/horovod

Distributed training framework for TensorFlow.

Primary LanguageC++OtherNOASSERTION

Horovod

Build Status License

Horovod is a distributed training framework for TensorFlow. The goal of Horovod is to make distributed Deep Learning fast and easy to use.

Why not traditional Distributed TensorFlow?

The primary motivation for this project is to make it easy to take a single-GPU TensorFlow program and successfully train it on many GPUs faster. This has two aspects:

  1. How much modifications does one have to make to a program to make it distributed, and how easy is it to run it.
  2. How much faster would it run in distributed mode?

Internally at Uber we found that it's much easier for people to understand an MPI model that requires minimal changes to source code than to understand how to set up regular Distributed TensorFlow.

To give some perspective on that, this commit into our fork of TF Benchmarks shows how much code can be removed if one doesn't need to worry about towers and manually averaging gradients across them, tf.Server(), tf.ClusterSpec(), tf.train.SyncReplicasOptimizer(), tf.train.replicas_device_setter() and so on. If none of these things makes sense to you - don't worry, you don't have to learn them if you use Horovod.

While installing MPI itself may seem like an extra hassle, it only needs to be done once and by one group of people, while everyone else in the company who builds the models can enjoy simplicity of training them at scale.
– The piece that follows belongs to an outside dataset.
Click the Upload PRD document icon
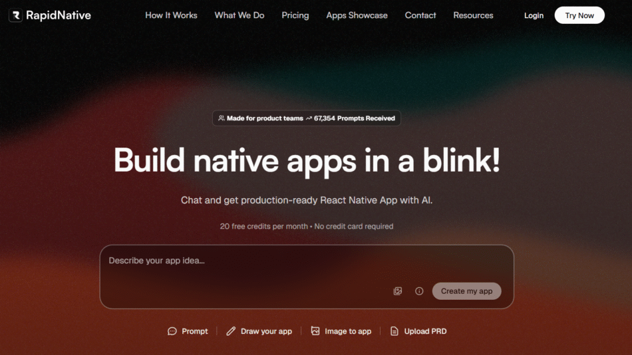This screenshot has height=355, width=632. click(395, 331)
We also found performance of MPI and NCCL 2 to be very good for the task of averaging gradients. While we're working on large scale benchmark, we can share the numbers that we got on 16 Pascal GPUs:

Setup Inception V3 ResNet-101 VGG-16
Baseline single-GPU (batch size=64) 133 118.1 130.8
On 16 GPUs x x x
Distributed TensorFlow 1,378.4 (10.4x) 996.8 (8.4x) 310.4 (2.4x)
Distributed TensorFlow (vars. on CPU) 1,586.0 (11.9x) 1,195.2 (10.1x) 299.2 (2.3x)
TCP Horovod on CPU 2,003.2 (15.1x) 1,232.0 (10.4x) 696.0 (5.3x)
RDMA Horovod on CPU 2,068.8 (15.6x) 1,590.4 (13.5x) 752.0 (5.7x)
TCP Horovod on GPU (NCCL) 1,921.6 (14.4x) 1,475.2 (12.5x) 1,635.2 (12.5x)
RDMA Horovod on GPU (NCCL) 1,974.4 (14.8x) 1,651.2 (14.0x) 1,824.0 (13.9x)
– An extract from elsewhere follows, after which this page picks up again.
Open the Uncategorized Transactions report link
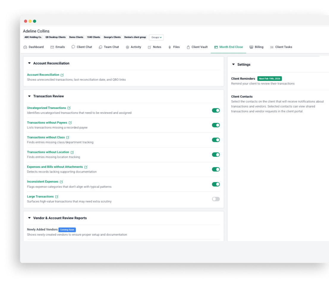Image resolution: width=329 pixels, height=283 pixels. click(47, 108)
Note: This benchmark was prepared before the Tensor Fusion release, and so current Horovod performance should be even better the table above suggests. We are working on updating it.

Install

To install Horovod:

  1. Install Open MPI or another MPI implementation.

Steps to install Open MPI are listed here.
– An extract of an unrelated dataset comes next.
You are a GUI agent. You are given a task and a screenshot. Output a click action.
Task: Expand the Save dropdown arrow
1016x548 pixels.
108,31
  1. Install the horovod pip package.
$ pip install horovod

This basic installation is good for laptops and for getting to know Horovod. If you're installing Horovod on a server with GPUs, read the Horovod on GPU section.

Concepts

Horovod core principles are based on MPI concepts such as size, rank, local rank, allreduce, allgather and broadcast. These are best explained by example. Say we launched a training script on 4 servers, each having 4 GPUs. If we launched one copy of the script per GPU:

  1. Size would be the number of processes, in this case 16.

  2. Rank would be the unique process ID from 0 to 15 (size - 1).

  3. Local rank would be the unique process ID within the server from 0 to 3.

  4. Allreduce is an operation that aggregates data among multiple processes and distributes results back to them. Allreduce is used to average dense tensors. Here's an illustration from the MPI Tutorial:

    Allreduce Illustration

  5. Allgather is an operation that gathers data from all processes on every process. Allgather is used to collect values of sparse tensors. Here's an illustration from the MPI Tutorial:

    Allgather Illustration

  6. Broadcast is an operation that broadcasts data from one process, identified by root rank, onto every other process. Here's an illustration from the MPI Tutorial:

    Broadcast Illustration

Usage

To use Horovod, make the following additions to your program:

  1. Run hvd.init().

  2. Pin a server GPU to be used by this process using config.gpu_options.visible_device_list. With the typical setup of one GPU per process, this can be set to local rank. In that case, the first process on the server will be allocated the first GPU, second process will be allocated the second GPU and so forth.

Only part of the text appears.